# Study text
=-=-=
Yeah. Beautiful. Like before you mentioned the voice work that you had to do and how that links to a fear of public speaking, and now here you are on a podcast and I was more asking, and what about the physical side of it? Ah, what initial impetus for becoming an expert in boudoir photography? Like, was that because of, and you raised it now because you perhaps were teased as a child about how you looked or how you presented or something about your physical self. Yeah.

Rebecca Sigala:

Yeah. I was teased about my appearance, about my body, being chubby. I was called fat. I was called a fat Jewish pig. I definitely always felt on the outside of things, which I don't think is a uncommon experience for people in this world.

Helen Gottstein:

Kids are so cruel. Kids are cruel, are so cruel, and they enjoy being cruel. They understand the psychological torture. They're unleashing and they enjoy it. It's an pure, thrilling experience of power. It's a

Rebecca Sigala:

That's interesting. Probably also'cause they, they wanna fit in.

Helen Gottstein:

Yeah. But then how that embeds in ourselves into such deep holding around shame. Rebecca, I would like to ask you on behalf of Zillions, and this is a unsubstantiated statistic, but I'm gonna quote it nevertheless. Zillions of people just like myself who feel that headshot are so very, very hard. I mentioned I've just done two lots and hate them all. One after the line'em all up and put'em in the trash. Awful. what recommendations can you make to somebody like me and those like me who hate being in pictures? I don't know whether to smile. Yeah. Look worse. Should I not smile? Do I look cold if I don't smile? Talk to me about the mindset of a good.

Rebecca Sigala:

Yeah, I mean, that is, that's a really good question. there's a couple things that I've realized over the years that help a woman or help a human look at a picture of themself and like what they see. Number one, they need to look at it and think, yeah, this is me. And sometimes I'll have my clients, you know, they'll be like, I can't believe it's me. But deep down they're like, yeah, I do know that's me. It does feel aligned with who I am and how I see myself, how I want to be seen. So there is a certain element of this can't be, so far off from how I see myself. there needs to be an alignment there. And also I bring my clients through a process before the actual. Boudoir session. I used to do headshots, but now I don't do headshots so much anymore. Once in a while I will, like, if you came to my studio, I definitely take your headshots.
=-=-=
# Study questions
a) Retype the part of the interview transcript that opens with the words containing "Yeah. Beautiful. Like" and closes with "physical self. Yeah.".
b) Summarize the interview transcript in two sentences.
c) Proceed with the interview transcript from the point where it stops.
=-=-=
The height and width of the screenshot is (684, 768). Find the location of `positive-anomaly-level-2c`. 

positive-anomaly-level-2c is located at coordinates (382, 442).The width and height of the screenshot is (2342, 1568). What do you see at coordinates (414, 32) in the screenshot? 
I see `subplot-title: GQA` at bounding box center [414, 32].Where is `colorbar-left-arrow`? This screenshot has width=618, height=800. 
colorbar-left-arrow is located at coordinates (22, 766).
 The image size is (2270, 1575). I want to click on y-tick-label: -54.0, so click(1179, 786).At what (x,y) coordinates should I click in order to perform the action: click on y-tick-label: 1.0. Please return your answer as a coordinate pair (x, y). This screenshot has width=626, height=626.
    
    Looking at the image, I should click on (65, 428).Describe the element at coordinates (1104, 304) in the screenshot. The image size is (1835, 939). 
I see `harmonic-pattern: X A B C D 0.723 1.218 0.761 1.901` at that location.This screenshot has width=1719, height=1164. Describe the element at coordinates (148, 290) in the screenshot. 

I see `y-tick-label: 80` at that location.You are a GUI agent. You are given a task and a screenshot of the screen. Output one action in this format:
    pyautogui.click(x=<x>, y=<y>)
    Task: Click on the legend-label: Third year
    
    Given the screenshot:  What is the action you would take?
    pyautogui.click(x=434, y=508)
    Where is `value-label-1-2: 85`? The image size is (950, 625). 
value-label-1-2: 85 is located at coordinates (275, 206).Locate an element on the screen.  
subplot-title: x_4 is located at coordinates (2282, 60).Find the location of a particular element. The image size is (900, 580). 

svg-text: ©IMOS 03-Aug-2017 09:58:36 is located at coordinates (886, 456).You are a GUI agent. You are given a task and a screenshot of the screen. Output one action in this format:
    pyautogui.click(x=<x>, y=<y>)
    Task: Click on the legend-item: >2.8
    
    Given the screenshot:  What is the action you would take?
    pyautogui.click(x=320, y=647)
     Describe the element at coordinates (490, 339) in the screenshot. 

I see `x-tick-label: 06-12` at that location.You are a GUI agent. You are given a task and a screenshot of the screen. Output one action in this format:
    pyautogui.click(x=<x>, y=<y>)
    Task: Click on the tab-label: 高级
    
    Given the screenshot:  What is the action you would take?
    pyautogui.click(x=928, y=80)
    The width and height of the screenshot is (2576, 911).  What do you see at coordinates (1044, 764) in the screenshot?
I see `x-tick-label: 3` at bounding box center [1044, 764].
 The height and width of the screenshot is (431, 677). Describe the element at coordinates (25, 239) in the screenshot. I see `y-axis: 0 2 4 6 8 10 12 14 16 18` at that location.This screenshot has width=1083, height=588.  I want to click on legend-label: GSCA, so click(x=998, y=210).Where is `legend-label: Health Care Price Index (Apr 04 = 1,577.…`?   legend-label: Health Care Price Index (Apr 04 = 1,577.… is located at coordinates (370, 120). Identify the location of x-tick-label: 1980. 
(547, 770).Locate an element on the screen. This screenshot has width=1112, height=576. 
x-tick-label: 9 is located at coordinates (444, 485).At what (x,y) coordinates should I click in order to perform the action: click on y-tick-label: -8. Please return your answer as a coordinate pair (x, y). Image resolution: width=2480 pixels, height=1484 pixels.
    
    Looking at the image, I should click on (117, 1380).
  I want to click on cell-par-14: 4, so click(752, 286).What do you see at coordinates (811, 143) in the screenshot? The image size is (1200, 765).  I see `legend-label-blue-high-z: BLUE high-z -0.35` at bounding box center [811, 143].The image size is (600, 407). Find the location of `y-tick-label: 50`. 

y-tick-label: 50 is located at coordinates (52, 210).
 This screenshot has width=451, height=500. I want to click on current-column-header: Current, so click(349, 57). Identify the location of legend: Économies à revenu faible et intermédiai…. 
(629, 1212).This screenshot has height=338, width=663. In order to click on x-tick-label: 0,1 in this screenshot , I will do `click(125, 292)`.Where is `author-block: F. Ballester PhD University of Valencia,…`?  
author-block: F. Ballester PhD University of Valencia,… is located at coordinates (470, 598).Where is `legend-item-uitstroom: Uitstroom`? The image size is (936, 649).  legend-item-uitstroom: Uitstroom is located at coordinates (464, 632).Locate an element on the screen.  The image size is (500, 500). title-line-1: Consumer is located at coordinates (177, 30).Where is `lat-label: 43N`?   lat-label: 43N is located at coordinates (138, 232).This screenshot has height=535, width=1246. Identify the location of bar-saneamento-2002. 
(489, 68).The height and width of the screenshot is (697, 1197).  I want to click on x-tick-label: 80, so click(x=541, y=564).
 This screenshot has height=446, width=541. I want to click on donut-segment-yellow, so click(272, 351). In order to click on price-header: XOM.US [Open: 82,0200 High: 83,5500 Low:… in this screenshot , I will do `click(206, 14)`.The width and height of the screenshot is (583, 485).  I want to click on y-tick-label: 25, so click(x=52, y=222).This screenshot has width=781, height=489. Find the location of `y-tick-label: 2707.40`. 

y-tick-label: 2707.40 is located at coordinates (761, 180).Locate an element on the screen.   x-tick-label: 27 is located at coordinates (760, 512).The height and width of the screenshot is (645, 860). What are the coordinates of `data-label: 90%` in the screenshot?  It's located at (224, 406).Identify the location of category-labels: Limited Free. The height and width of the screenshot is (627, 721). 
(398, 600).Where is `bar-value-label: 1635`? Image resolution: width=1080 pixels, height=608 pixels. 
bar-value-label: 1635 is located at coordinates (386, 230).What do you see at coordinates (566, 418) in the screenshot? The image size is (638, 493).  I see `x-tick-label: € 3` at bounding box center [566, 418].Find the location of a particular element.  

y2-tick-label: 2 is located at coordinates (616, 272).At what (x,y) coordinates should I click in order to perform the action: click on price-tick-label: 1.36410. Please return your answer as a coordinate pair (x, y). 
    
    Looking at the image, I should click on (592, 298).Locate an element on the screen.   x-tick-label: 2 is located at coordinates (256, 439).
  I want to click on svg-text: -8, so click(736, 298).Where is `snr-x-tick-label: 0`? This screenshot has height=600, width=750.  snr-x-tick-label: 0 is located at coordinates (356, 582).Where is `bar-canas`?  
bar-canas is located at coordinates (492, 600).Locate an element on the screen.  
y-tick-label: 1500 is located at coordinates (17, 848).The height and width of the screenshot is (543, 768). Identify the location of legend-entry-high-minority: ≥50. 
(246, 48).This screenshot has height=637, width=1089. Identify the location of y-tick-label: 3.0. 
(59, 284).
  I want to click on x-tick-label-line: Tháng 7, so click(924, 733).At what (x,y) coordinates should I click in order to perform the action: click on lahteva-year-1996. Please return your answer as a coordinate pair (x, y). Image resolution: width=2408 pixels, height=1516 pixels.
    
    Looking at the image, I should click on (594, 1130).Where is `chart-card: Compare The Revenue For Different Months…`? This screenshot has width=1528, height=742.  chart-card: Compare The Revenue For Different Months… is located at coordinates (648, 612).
=-=-=
# Answers by task
a)
Yeah. Beautiful. Like before you mentioned the voice work that you had to do and how that links to a fear of public speaking, and now here you are on a podcast and I was more asking, and what about the physical side of it? Ah, what initial impetus for becoming an expert in boudoir photography? Like, was that because of, and you raised it now because you perhaps were teased as a child about how you looked or how you presented or something about your physical self. Yeah.

b) Rebecca Sigala says she was teased as a child about her appearance and body, was called fat, and always felt on the outside of things. When Helen Gottstein asks what she recommends for people who hate being in pictures, Sigala answers that a person needs to look at a picture and feel it aligns with how they see themselves and want to be seen, and she adds that she brings her clients through a process before the boudoir session.

c)
Helen Gottstein:

Just just a minute. Bring it over right

Rebecca Sigala:

now. Bring your head. It's not an AI thing, Helen. Well, how do you take it? Take, take it. But really bringing people through a process of understanding them a little bit more. Because you could come to my studio and I know that I'm good at what I do, and I could take a beautiful shot, but that doesn't necessarily mean that you would like it. So I think that the preparation beforehand is important to understand who you are, the things you like about yourself, the way that you look, the things that you might be a little bit more insecure about. Why? Sometimes we get into it. Like if it's a boudoir session, then of course, I bring them through a whole healing experience beforehand where we do coaching and I help them change the way they see themselves. But just for something simple, like a headshot, I might not do coaching, but I do wanna understand how you see yourself, how you see your physical appearance, and how you wanna show up. So even just having that connection, being real with someone, beforehand, I think creates that safe space where you can show up as yourself and you're like, oh, this photographer knows me. She's got me, I trust her. I trust myself in this situation. And also to have a fun experience because you look back on a picture when you felt uncomfortable, when you didn't know what to do, when the photographer was annoying, when you had your period, when you had a bad day, and you're not gonna love the picture because it automatically reminds you of that experience. So there's a few different things that are in the mix, but I think number one, feeling like it's you trusting yourself, trusting the photographer, having a good experience and being real.

Helen Gottstein:

What can somebody like me do in order to amplify my trust in myself and amplify my trust in the photographer? I worked with two people who are great professionals. Yeah. It's their work. They are great. The problem was not necessarily the photographer, but more perhaps the subject of love. Photographs as in wa wa at me and this, this whole face that I was bringing along.

Mm.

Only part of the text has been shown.